Quand manger nous rend malades
Malgré la surabondance de l’offre alimentaire en France, on assiste depuis une vingtaine d’années à une explosion des problèmes de santé dont l’origine se trouve dans nos assiettes. De nombreuses maladies dites de civilisation, comme le diabète, les maladies cardio-vasculaires et certains cancers sont la conséquence directe d’une altération qualitative et quantitative de notre façon de nous nourrir. Les messages santé diffusés en boucle nous rabâchent les sempiternels « 5 fruits et légumes par jour ». Encore et toujours du quantitatif. Or il y a fruit et fruit. En 50 ans, une pomme a perdu 2/3 de sa richesse en vitamine C. Elle a aussi fortement accru sa quantité en résidus de pesticides. Alors manger beaucoup de fruits et de légumes, d’accord, mais encore faut-il pouvoir être sûr de leur qualité. Quid de recherches pour remettre au goût du jour des variétés riches en magnésium, en acides gras essentiels, en anti-oxydants, en vitamines ?
Le marché des compléments alimentaires ne s’est jamais aussi bien porté. Même les personnes qui mangent « bien », varié, équilibré, sont aujourd’hui subcarencées en certains nutriments. Alors, plutôt que de travailler sur des sélections de variétés agricoles plus riches nutritionnellement parlant, on continue à payer une misère nos agriculteurs pour cultiver ces variétés sans intérêts alimentaires pour ensuite payer une fortune des pilules pour compenser les carences induites par ce système.
La solution est pourtant simple : relancer la recherche publique et indépendante vers des aliments aux profils nutritionnels plus qualitatifs et vers des modes de production permettant aux plantes et aux animaux de pouvoir exprimer pleinement leur potentiel en nutriments, ce qui permettraient aux consommateurs en bout de chaîne d’être en meilleure santé.
La planète, enjeu majeur
Dernier point fondamental également, la préservation de notre environnement. Le modèle actuel entraîne à court terme des problématiques majeures (pollutions des sols et des nappes phréatiques, appauvrissement dramatique de la biodiversité, gaspillage de la ressource eau, consommation excessive de produits pétroliers, réchauffement climatique…). Or toutes ces conséquences nous frapperont de plein fouet dans quelques années, mettant en péril notre capacité à nous nourrir et, simplement, à vivre.
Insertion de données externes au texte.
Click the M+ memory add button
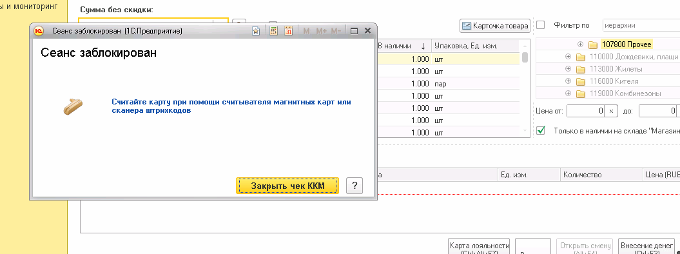The width and height of the screenshot is (680, 254). 322,31
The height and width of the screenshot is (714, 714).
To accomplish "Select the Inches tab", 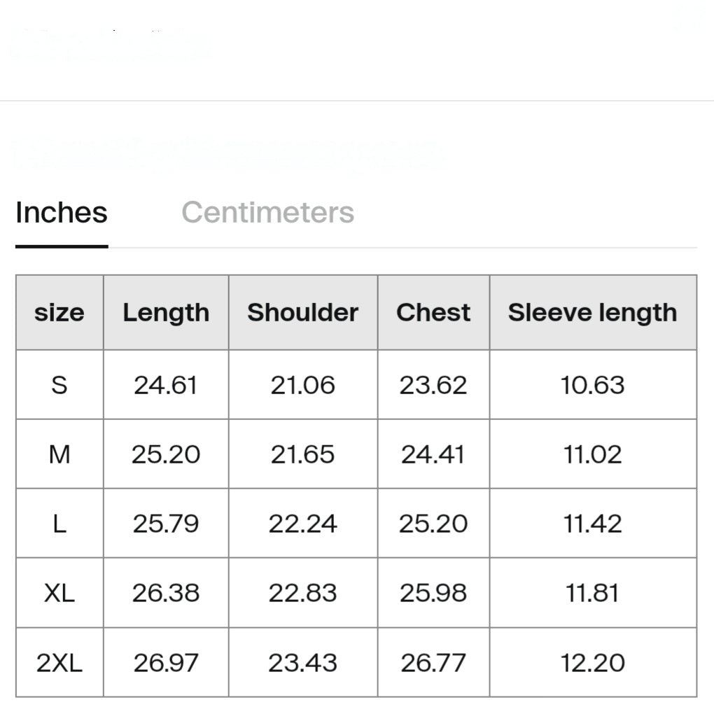I will pos(62,213).

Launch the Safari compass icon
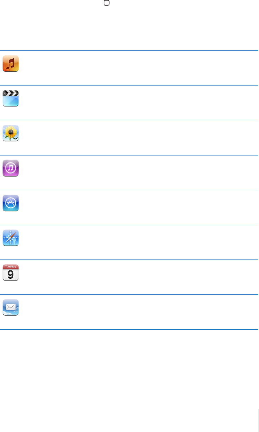[x=11, y=238]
Or, une fois de plus, le coût environnemental des modes de production n’est pas pris en compte. Aucune plus-value économique significative n’existe pour les paysans faisant le choix d’un modèle respectueux du vivant et de notre avenir. Les lobbyings maintiennent qu’il est impossible de produire sans recours aux pesticides. Il n’en est rien. On peut aujourd’hui à la fois assurer la quantité et la qualité des productions, en préservant la planète, la ressource eau, la biodiversité et en luttant contre le réchauffement climatique.